WHAT YOU HAVE TO DO:
The answer must be an exact copy of the lines from the one containing "Visit the StarTech Store link" through the last line of the records, with no pictures.

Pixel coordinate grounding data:

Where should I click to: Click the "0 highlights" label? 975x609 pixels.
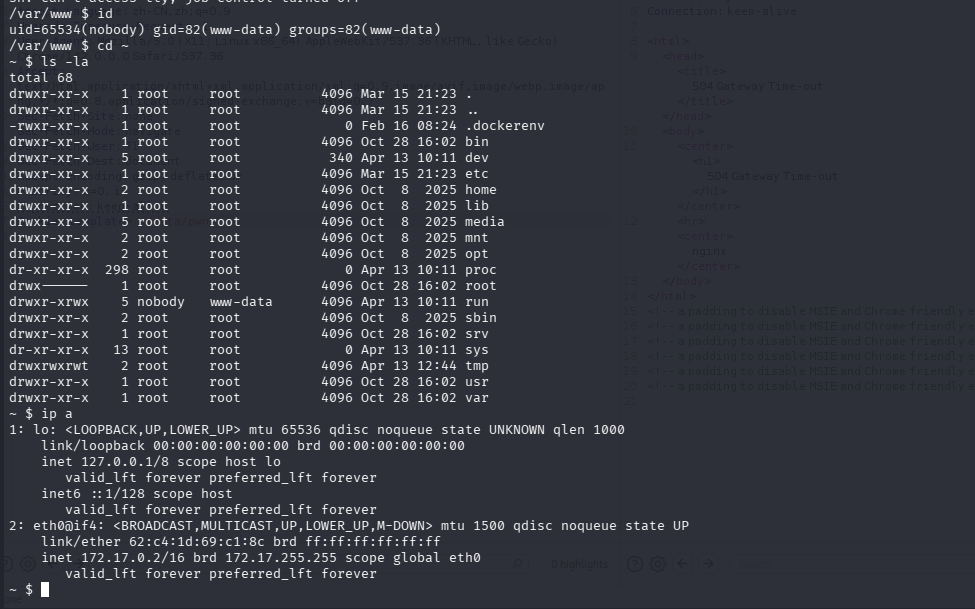pyautogui.click(x=579, y=565)
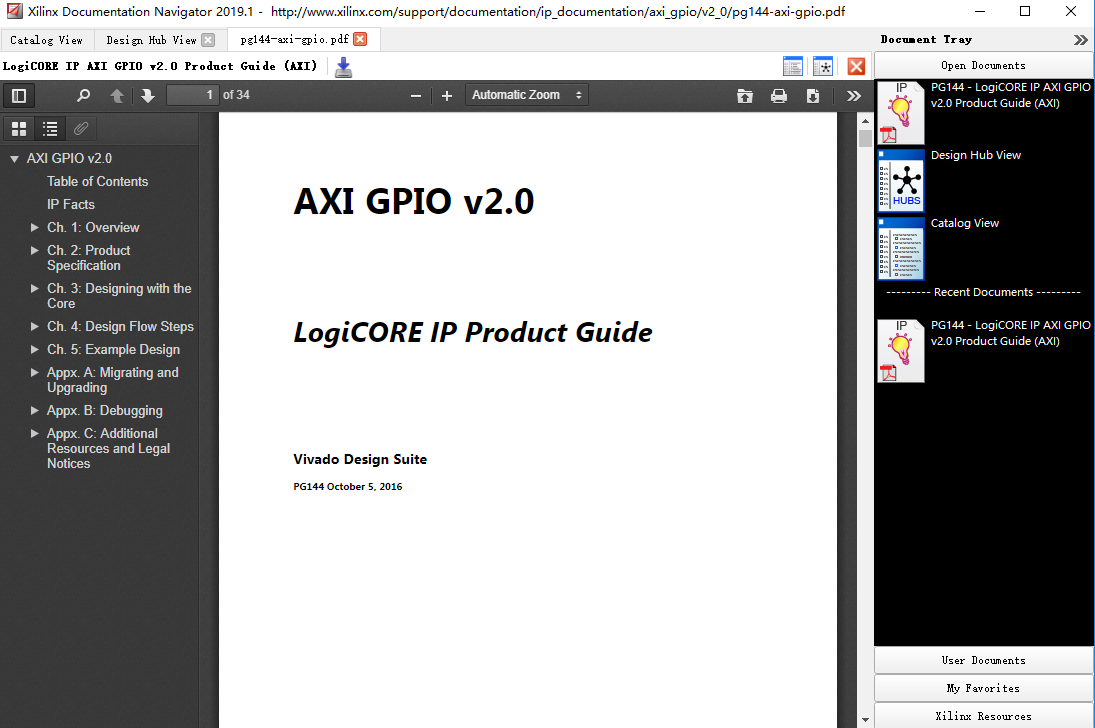
Task: Collapse the AXI GPIO v2.0 tree node
Action: pyautogui.click(x=14, y=158)
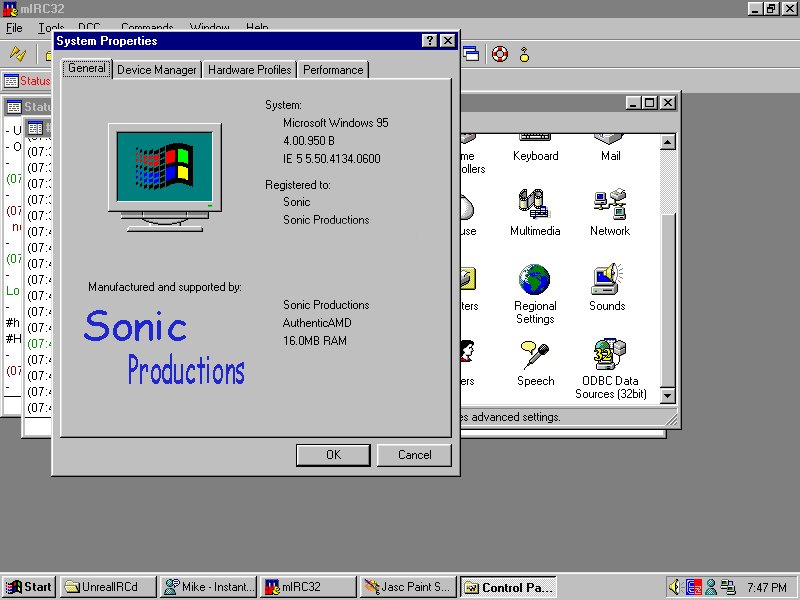The image size is (800, 600).
Task: Open the Network control panel icon
Action: (609, 204)
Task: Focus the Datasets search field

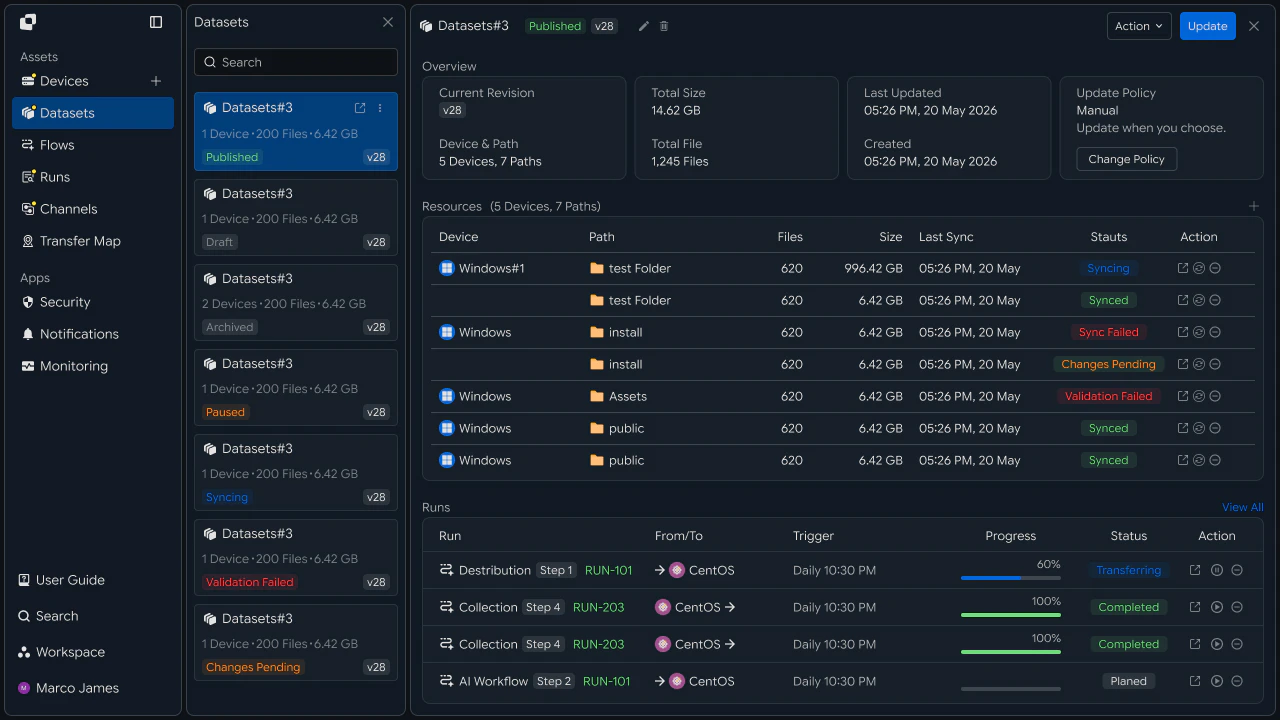Action: 296,62
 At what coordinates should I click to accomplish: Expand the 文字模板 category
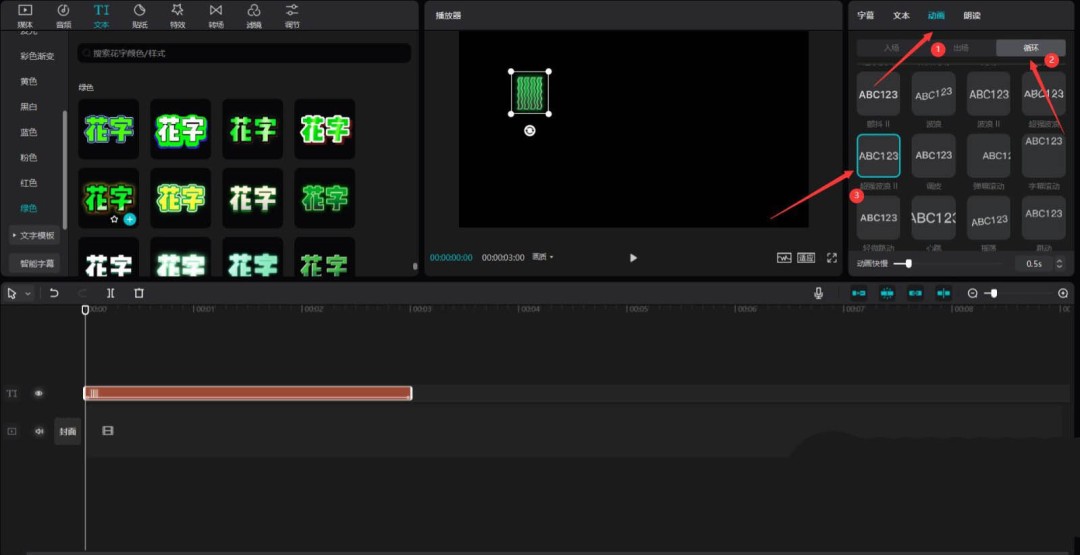(35, 235)
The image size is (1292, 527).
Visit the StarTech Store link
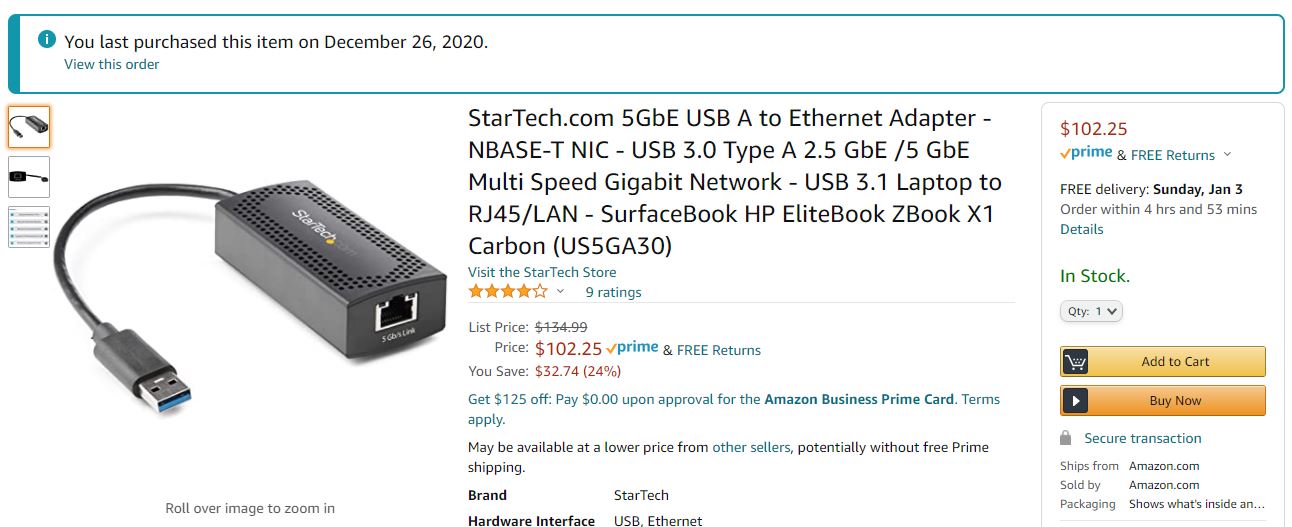tap(542, 272)
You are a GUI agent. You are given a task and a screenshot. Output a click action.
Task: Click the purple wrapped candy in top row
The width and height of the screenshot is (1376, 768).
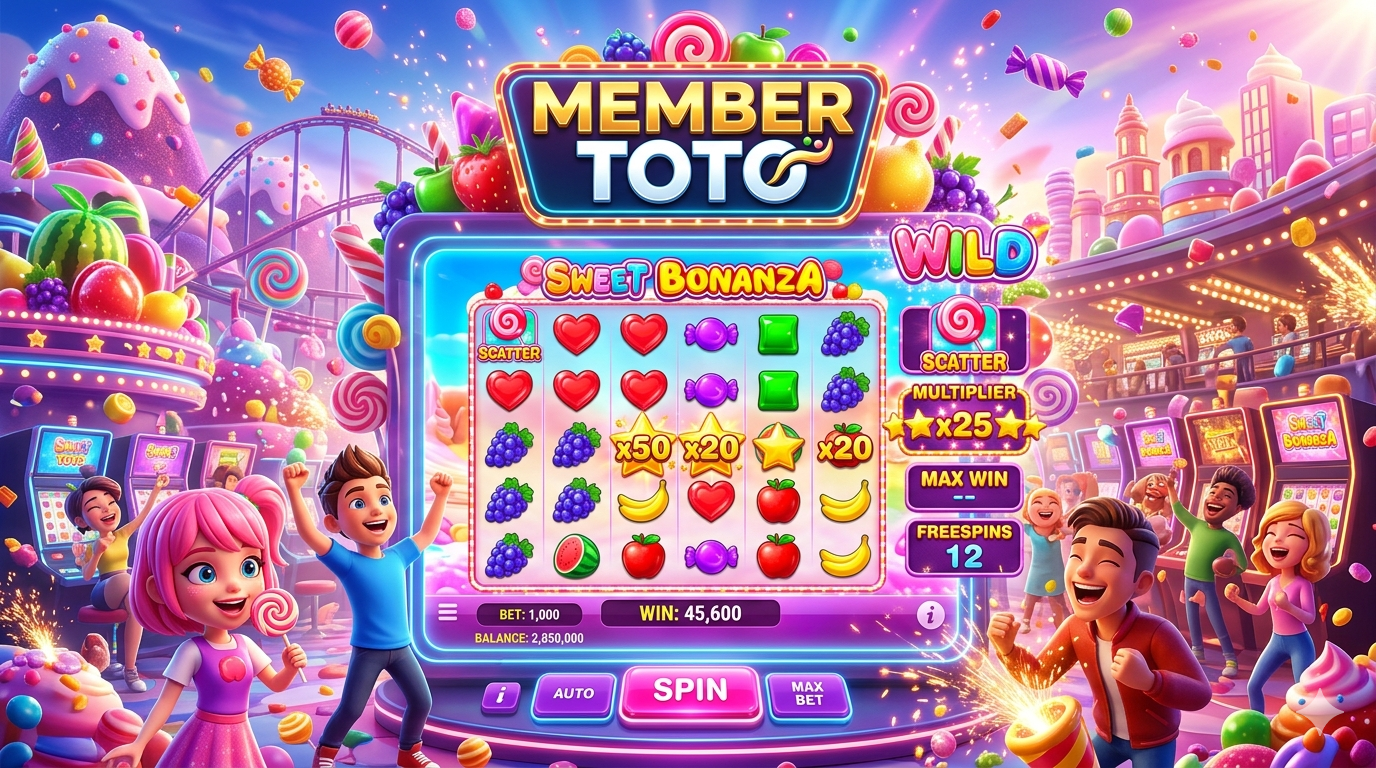click(x=711, y=334)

TASK OUTPUT:
Visit the StarTech Store link
tap(542, 272)
You are a GUI agent. You are given a task and a screenshot. Output a click action.
Task: Click the purple wrapped candy in top row
The width and height of the screenshot is (1376, 768).
click(x=711, y=334)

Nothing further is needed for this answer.